Things I Write: October 2017

UPDATE: As of November 21, 2019, the underlying data has not been updated, so it's as current as it can be.

(Note: There is a map and a chart that may take a little time to load. If you see blank spots, don't panic, just wait. If they don't fill in, try reloading the page)

A few months ago, I wrote about the data available from the Polis Center at IUPUI, SAVI. The SAVI data is the input for Indy Vitals. You can get a lot of information from Indy Vitals to compare the neighborhoods. You can get so much that it's probably impossible to actually conclude anything. It becomes a blur. That's what happened to me. Just to make sense of it I did an analysis of a part of the IndyVitals data. Since then, IndyVitals was updated, so I decided to take a look at the newer data and a larger chunk of it. Like before, I cleaned, analyzed, and clustered the data into "similar" neighborhoods.

Clustering Results of Indy Vitals Data

+++	+++	+++	+++	+++	+++	+++
IM	MB	CH	KC	SD	NC	BR

Above is the neighborhood map, color coded to cluster. You should be able to click the map to get more specific information about a neighborhood. Warning, the slideover will cover most of the map. I'm not a master of iframes. I do not have the neighborhood borders outlined, because I wanted to emphasize the great "sea of nothing much" in which various islands of more extreme situations float. Several neighborhoods are labeled. If you zoom in, more labels will appear. Most of Marion county is "middling", which is what we would expect. A partial ring of unpleasantness surrounds the Downtown neighborhood, and the most comfortable neighborhoods are in the north. None of this is a surprise to anyone who is familiar with Marion County. Two big islands associated with more generally comfortable conditions are in the southwest and southeast corners, and there are two very unfortunate-looking neighborhoods.

If you click any of the neighborhoods to get the pop-up, there are several numbers associated with it. These are what I used to create the clusters. I will get into how I created those numbers in a moment.
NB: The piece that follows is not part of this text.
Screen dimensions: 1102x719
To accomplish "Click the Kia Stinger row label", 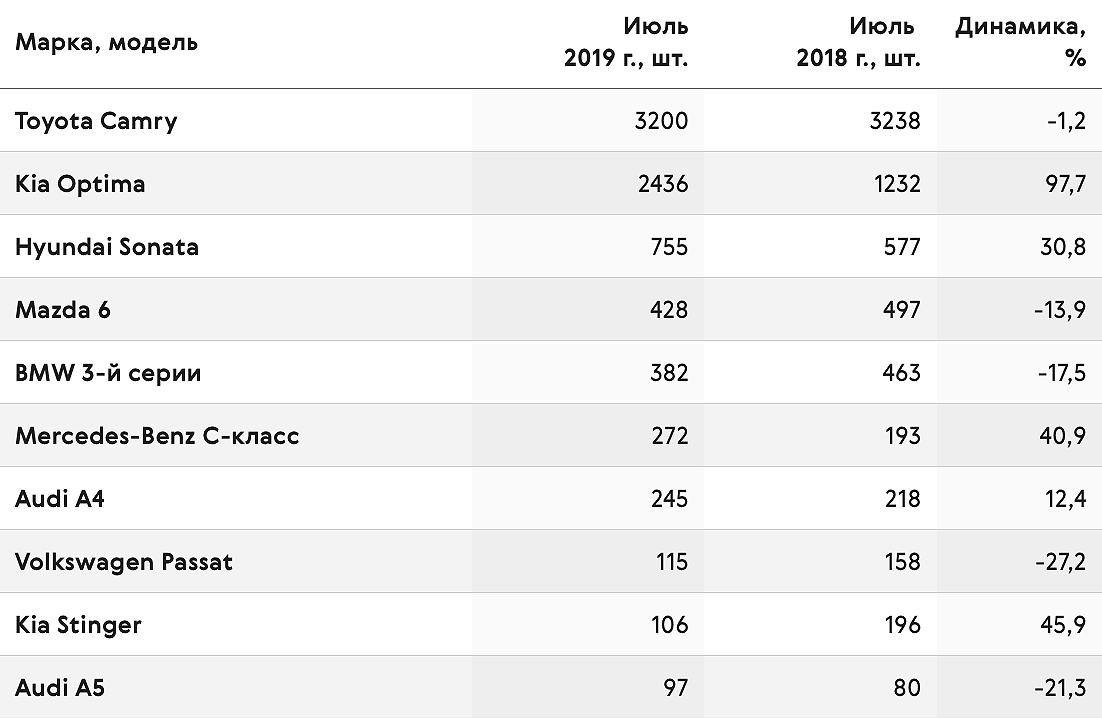I will click(78, 626).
Briefly, though, the numbers were compared as groups per neighborhood to generate "distances" among every neighborhood, and those distances were examined for where neighborhoods would "bunch up" as "clusters". My clustering method (more below) also calculated the "prototypes" of each cluster. A prototype would be the neighborhood that most resembled the cluster as a whole. I named each cluster for the prototypes. I used initials to keep the names shorter. Also, one more thing is that the clusters are not the same size. The clusters at the "ends" are smaller than those in the middle. This is what you should expect from an "honest" clustering method of any complex data. Extreme values should be rare. Never, never, never trust any kind of culture- or social-related thing that splits cities, states, neighborhoods, or anything up into nicely-spaced, evenly-sized groups.

I came up with seven total clusters that could be arranged on a gradient of "pleasantness". These clusters could be related to each other. The tree diagram on the right illustrates this. The worst cluster (IM) is off by itself, away from the rest of the county. The two most favored clusters (BR and NC) are also pretty isolated from the rest of the county. Remember, when I say "isolated", I don't mean physically distant, I mean that the neighborhood traits are pretty far from the rest of the county, not the location. The rest of Marion County clumps together, but there are still enough differences to split into four more clusters. If you're interested in how I got my results and how individual neighborhoods might "stack up" without having to go through every one on the map, read on.

The Data

This time around, I got the data for 45 different traits for 99 different neighborhoods in Marion County. I looked at it in one table, and it still meant nothing at all to me. It was 4455 points of data, all at once, that's usually not very meaningful. There were a lot of things I could have done. The most popular (unfortunately) when one compares cities or neighborhoods is to turn each data variable into a "rank", then add them to produce a final "score" or "rank". I get why people do it. It's simple. It's looks like you are "analyzing" the data. But when you do that, you are not analyzing the data. You're just smashing it together. The "rank and add" method ignores a lot of important things.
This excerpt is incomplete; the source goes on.